18 It is convenient to consider both applications together.
19 That Huynh was also sentenced for unrelated offences for which neither applicant was sentenced, the sentences imposed on Huynh for those unrelated offences and whether they were made concurrent with or cumulative upon the sentence passed on Huynh for the common offence, seem to me to be irrelevant to a consideration whether there was a contravention of the sentencing principles of parity or appropriate disparity in the sentencing of the applicants.
20 The factors which could properly be relied upon by the applicants as supporting the parity or appropriate disparity submission were the following. In sentencing the co-offender Huynh for the common offence Judge Urquhart took into account two other offences, namely, the offence of goods in custody and the offence of receiving, whereas no additional offences were taken into account in the sentencing of either of the applicants. The co-offender Huynh had a criminal history, including offences for the possession of drugs and an offence of armed robbery for which he had been sentenced to a term of imprisonment, whereas neither of the applicants had any criminal antecedents.
21 On the other hand the co-offender Huynh was sentenced on the basis of findings made by Judge Urquhart that his role in the commission of the offence was less than that of the applicants, that he was addicted to heroin, that he had become addicted to heroin through misfortune rather than choice following his motor vehicle accident, and that he was dealing in heroin for the purpose of financing his own addiction. Judge Morgan found that neither of the applicants was addicted to heroin or even a user of heroin and that each of them was dealing in heroin for his or her own commercial gain.
22 It is true that the extent to which the circumstance that an offender committed an offence because of addiction to drugs can be taken into account as a circumstance of mitigation in sentencing the offender is very limited. See The Queen v Henry (1992) 46 NSWLR 346. However, the fact that an offender who is being sentenced for an offence of dealing in drugs committed the offence, not for the purpose of feeding an addiction, but purely for the purpose of making a commercial profit, is an important circumstance of aggravation.

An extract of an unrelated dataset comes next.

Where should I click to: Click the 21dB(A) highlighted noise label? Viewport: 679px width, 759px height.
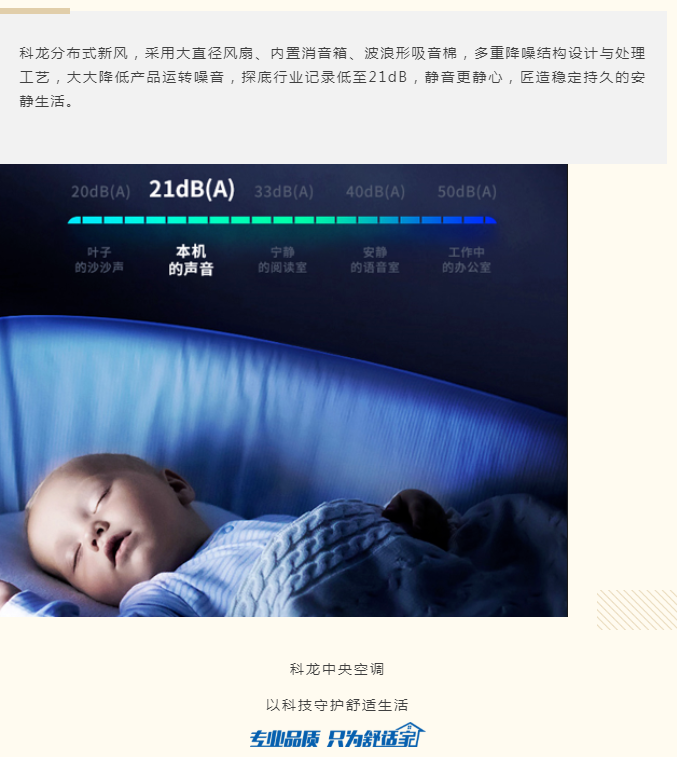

23 Having endeavoured to weigh the factors which would tend to suggest that, leaving aside Huynh’s plea of guilty, there should have been some disparity in favour of the applicants between the sentences passed on the applicants and the sentence passed on Huynh and the factors which would tend to suggest that it would be more appropriate to pass a heavier sentence on the applicants than on the offender Huynh, I have ultimately reached the conclusion that this Court should not intervene in the sentences passed by her Honour on the grounds of lack of parity or appropriate disparity.
24 I would also reject the submission which was made in the written submissions, but not really pressed in oral argument, that the sentences were manifestly excessive.
25 In my opinion, while leave to appeal should be granted to each applicant to appeal against the sentence, the appeal should be dismissed.
26 GROVE J: I agree.
27 BARR J: I also agree.
28 GROVE J: The orders of the court therefore will be in each appeal that leave to appeal against sentence is granted but the appeal is dismissed.